Keduanya mengangguk refleks, tapi merasa nada bosnya agak aneh, seolah dia sendiri mengalami semua itu.
"Bos, apakah Anda tahu sesuatu?"
Semangat gosip dalam hati Yi Tong menyala, meski berisiko dimarahi, ia tetap bertanya.
"Paman, jangan-jangan Anda tahu rahasia di baliknya, ceritakan dong!"
Li Yao Ji bukan hanya pegawai paruh waktu di sini, tapi juga keponakan jauh Chen Wenhan. Biasanya tidak memanggil 'Paman', kecuali saat benar-benar butuh, seperti sekarang.
Melihat kedua pegawainya penuh rasa ingin tahu, Chen Wenhan berpikir sejenak lalu berkata, "Kalian tahu kan, dulu aku juga pernah di dunia musik, jadi memang tahu beberapa hal."
"Tapi, mahasiswa lagi libur, bulan ini toko sepi, kalau ada yang mau rela potong gaji seminggu, siapa tahu bos ini senang dan membocorkan rahasia."

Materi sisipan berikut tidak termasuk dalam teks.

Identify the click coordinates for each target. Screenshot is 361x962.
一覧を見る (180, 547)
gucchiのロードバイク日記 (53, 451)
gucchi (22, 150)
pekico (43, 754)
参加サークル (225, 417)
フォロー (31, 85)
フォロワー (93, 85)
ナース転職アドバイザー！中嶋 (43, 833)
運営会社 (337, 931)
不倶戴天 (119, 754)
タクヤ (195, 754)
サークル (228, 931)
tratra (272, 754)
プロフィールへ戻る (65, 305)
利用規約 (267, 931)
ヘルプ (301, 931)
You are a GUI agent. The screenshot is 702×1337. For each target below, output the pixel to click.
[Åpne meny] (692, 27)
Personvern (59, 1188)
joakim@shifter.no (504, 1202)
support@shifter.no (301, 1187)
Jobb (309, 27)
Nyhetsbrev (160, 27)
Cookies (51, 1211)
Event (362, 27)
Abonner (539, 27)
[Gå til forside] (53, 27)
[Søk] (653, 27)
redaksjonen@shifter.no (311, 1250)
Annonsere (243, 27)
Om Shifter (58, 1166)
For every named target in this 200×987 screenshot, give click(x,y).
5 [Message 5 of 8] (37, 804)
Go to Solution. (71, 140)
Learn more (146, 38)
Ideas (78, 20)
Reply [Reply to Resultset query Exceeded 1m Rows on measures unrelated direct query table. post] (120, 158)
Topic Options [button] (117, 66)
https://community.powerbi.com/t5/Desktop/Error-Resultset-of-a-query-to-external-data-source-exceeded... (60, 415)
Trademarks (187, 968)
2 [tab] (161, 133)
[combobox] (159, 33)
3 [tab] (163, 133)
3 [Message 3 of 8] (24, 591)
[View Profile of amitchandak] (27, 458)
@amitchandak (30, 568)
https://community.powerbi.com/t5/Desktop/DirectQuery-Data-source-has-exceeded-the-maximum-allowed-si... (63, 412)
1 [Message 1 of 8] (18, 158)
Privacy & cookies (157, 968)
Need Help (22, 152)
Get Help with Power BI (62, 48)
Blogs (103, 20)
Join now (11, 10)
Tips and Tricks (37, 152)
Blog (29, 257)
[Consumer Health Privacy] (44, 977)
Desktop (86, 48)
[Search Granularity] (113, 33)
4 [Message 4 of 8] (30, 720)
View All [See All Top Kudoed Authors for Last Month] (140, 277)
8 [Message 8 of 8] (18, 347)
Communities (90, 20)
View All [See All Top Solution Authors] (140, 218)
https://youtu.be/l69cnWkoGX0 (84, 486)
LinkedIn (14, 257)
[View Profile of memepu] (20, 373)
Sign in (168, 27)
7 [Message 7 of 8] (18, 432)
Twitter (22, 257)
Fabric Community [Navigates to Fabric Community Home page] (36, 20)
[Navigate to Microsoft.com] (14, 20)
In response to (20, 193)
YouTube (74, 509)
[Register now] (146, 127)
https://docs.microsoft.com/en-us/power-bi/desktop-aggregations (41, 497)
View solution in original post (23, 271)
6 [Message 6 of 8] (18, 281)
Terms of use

Selesai bicara, Chen Wenhan menyipitkan mata menatap kedua pegawainya.
Namun reaksi mereka membuat Chen Wenhan kecewa; dua orang yang tadinya semangat gosip itu langsung berubah ekspresi.
"Bos, permisi, aku harus kerja."
Yi Tong menepi menghindari 'tembok manusia' di depannya.
"Keponakan..." Chen Wenhan menatap Li Yao Ji sambil tersenyum canggung.
"Aku harus cek tagihan dulu."
Li Yao Ji mencibir, gosip memang penting, tapi uang lebih penting.
"Tiga hari, bagaimana kalau tiga hari?"
Chen Wenhan menurunkan tawaran.
Tetap saja, keduanya mengabaikan bos yang tidak bermoral itu.
"Ah, gadis-gadis zaman sekarang, makin sulit dibohongi!"
Chen Wenhan menghela napas frustrasi, lalu menengadah melihat jam dinding di atas bar dan memberi perintah, "Yao Ji, pasang papan 'Tutup Sementara' di luar."
"Tutup Sementara?"
"Ini masih siang?"
Li Yao Ji bertanya curiga.
"Nanti tim produksi datang untuk syuting, selama itu tidak boleh ada tamu."
Chen Wenhan melambaikan tangan.
"Tim produksi?"
"Bos, Anda mau promosi toko kita di TV?"
Yi Tong tampak terkejut.
"Yi Bing, aku jadi curiga kamu masuk Akademi Musik Chuzhou pakai cara curang."
"Tokoku ini perlu promosi di TV?"
Chen Wenhan memandang Yi Tong dengan jengkel; omzet kafe ini paling banter dua tiga ribu, sekarang kampus di sekitar libur, omzet harian cuma beberapa ratus, kadang hanya dua tiga ratus, kafe sekecil ini perlu promosi di TV?
"Jadi tim produksi ke sini ngapain?"
Yi Tong sadar pikirannya kurang realistis, kembali bertanya.
"Syuting acara."
"Bos akan tampil di TV."
Tim produksi datang jam setengah dua, Chen Wenhan tak perlu menyembunyikan.
"Hah?"
"Tampil di TV? Acara apa?"
Dua gadis itu ternganga, penasaran bos mereka yang biasanya santai akan tampil di acara apa.
"Paman, jangan-jangan Anda akan tampil di 'Program Hukum'?"
Li Yao Ji tiba-tiba terpikir sesuatu dan tercengang.
Yi Tong merasa itu masuk akal, mengangguk kuat, lalu memandang Chen Wenhan dengan tatapan rumit, berbisik, "Bos, sebaiknya Anda bayarkan dulu gaji setengah bulan ini."
Melihat reaksi mereka, Chen Wenhan langsung tak habis pikir, "Jadi kalian menganggap aku seperti itu?"
"Program Hukum?"
"Dasar, bisa-bisanya kalian pikirkan!"
Chen Wenhan memandang keponakan Li Yao Ji dengan jengkel, lalu mengumumkan dengan bangga, "Dengar, bos kalian akan tampil di acara 'Selamat Tinggal, Kekasih'!"